Stored data entries -
——

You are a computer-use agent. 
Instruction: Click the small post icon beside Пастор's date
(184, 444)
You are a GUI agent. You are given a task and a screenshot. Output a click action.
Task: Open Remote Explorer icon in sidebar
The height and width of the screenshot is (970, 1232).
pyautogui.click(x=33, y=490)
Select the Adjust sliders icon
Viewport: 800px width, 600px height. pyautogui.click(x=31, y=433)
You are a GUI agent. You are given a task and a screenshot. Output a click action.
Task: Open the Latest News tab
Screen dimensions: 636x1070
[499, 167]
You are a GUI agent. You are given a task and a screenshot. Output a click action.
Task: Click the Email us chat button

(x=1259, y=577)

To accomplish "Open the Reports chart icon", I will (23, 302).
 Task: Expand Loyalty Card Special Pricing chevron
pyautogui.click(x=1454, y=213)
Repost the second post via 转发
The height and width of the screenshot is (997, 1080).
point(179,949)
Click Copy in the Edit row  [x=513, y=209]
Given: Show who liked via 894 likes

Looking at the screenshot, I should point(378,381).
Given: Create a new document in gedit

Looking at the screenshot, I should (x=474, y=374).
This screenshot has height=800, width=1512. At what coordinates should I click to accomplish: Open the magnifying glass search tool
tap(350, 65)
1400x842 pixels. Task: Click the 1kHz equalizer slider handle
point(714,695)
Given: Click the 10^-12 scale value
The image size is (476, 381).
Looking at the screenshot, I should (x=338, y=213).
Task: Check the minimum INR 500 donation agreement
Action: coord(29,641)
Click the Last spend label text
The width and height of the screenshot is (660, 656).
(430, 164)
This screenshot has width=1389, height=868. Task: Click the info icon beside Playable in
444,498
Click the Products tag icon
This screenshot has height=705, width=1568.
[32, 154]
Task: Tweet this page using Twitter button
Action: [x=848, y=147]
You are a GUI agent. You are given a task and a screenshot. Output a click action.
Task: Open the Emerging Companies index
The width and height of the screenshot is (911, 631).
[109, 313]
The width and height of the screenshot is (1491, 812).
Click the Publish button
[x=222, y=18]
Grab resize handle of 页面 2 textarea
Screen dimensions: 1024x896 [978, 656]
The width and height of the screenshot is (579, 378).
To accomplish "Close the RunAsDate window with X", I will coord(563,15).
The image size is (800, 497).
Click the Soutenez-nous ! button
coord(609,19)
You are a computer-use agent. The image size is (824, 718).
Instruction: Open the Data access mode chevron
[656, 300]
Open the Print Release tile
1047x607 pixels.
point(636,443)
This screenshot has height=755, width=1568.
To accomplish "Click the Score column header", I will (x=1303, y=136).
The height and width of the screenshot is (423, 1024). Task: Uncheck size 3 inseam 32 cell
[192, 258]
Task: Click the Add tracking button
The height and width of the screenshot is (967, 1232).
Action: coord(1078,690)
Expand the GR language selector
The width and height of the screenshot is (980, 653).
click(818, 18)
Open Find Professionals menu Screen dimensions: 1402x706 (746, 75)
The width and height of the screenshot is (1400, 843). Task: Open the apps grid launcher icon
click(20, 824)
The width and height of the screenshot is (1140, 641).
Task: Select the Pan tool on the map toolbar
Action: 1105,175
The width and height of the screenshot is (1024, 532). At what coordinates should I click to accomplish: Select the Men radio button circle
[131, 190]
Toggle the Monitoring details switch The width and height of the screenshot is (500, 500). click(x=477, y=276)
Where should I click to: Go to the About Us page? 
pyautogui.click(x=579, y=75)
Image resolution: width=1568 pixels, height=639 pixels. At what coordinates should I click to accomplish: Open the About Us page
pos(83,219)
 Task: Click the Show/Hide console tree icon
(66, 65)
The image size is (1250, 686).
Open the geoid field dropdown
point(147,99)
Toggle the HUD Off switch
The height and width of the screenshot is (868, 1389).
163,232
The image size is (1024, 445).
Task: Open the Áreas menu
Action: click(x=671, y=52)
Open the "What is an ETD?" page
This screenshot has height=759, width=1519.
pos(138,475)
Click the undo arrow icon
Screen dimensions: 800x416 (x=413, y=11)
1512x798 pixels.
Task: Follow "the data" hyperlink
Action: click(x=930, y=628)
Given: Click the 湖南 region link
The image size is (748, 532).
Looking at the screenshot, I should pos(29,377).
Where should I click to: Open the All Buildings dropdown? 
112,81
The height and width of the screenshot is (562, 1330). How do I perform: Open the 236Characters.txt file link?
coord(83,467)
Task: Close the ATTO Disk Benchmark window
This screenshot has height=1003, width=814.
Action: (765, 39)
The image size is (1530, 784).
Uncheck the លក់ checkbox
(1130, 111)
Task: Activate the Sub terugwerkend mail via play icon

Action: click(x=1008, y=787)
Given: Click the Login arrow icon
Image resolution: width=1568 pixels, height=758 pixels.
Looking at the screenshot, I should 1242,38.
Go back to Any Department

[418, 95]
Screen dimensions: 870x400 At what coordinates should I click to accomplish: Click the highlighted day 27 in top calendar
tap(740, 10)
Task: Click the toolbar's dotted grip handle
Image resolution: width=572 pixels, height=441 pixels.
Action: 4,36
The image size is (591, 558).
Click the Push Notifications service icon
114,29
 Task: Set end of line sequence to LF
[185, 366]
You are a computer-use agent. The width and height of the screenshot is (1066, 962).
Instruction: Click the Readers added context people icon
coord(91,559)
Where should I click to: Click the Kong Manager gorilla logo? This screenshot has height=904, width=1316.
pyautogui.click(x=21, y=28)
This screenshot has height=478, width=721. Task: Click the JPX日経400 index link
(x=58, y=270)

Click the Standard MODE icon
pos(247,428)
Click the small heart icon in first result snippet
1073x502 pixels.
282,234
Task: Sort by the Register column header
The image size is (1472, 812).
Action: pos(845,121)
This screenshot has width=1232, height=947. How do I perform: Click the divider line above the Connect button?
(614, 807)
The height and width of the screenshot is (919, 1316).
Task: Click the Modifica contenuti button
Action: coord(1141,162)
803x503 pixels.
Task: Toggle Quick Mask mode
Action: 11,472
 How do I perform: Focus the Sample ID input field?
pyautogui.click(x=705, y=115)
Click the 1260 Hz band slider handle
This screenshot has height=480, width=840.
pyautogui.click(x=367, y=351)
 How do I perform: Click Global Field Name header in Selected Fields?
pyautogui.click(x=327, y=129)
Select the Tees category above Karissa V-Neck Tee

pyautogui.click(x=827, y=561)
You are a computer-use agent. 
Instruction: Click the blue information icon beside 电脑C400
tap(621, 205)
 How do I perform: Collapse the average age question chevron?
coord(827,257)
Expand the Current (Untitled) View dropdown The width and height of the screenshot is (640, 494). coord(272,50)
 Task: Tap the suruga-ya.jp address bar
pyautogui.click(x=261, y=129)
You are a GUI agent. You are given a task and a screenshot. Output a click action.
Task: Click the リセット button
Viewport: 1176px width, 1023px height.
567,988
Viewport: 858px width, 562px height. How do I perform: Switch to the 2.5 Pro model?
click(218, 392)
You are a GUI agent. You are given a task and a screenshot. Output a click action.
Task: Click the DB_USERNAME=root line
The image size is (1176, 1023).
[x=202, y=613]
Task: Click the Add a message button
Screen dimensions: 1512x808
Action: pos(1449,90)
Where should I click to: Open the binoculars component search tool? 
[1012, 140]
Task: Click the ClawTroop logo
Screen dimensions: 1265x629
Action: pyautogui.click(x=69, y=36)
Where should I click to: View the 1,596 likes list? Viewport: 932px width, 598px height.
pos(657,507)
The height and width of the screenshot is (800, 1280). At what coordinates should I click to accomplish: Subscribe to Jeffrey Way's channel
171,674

——

Exercise goal - Find "Task: Click the Add a message button" in the records. Copy its line and every line after it, exactly, through the last one.

Result -
Task: Click the Add a message button
Screen dimensions: 1512x808
Action: pos(1449,90)
Where should I click to: Open the binoculars component search tool? 
[1012, 140]
Task: Click the ClawTroop logo
Screen dimensions: 1265x629
Action: pyautogui.click(x=69, y=36)
Where should I click to: View the 1,596 likes list? Viewport: 932px width, 598px height.
pos(657,507)
The height and width of the screenshot is (800, 1280). At what coordinates should I click to accomplish: Subscribe to Jeffrey Way's channel
171,674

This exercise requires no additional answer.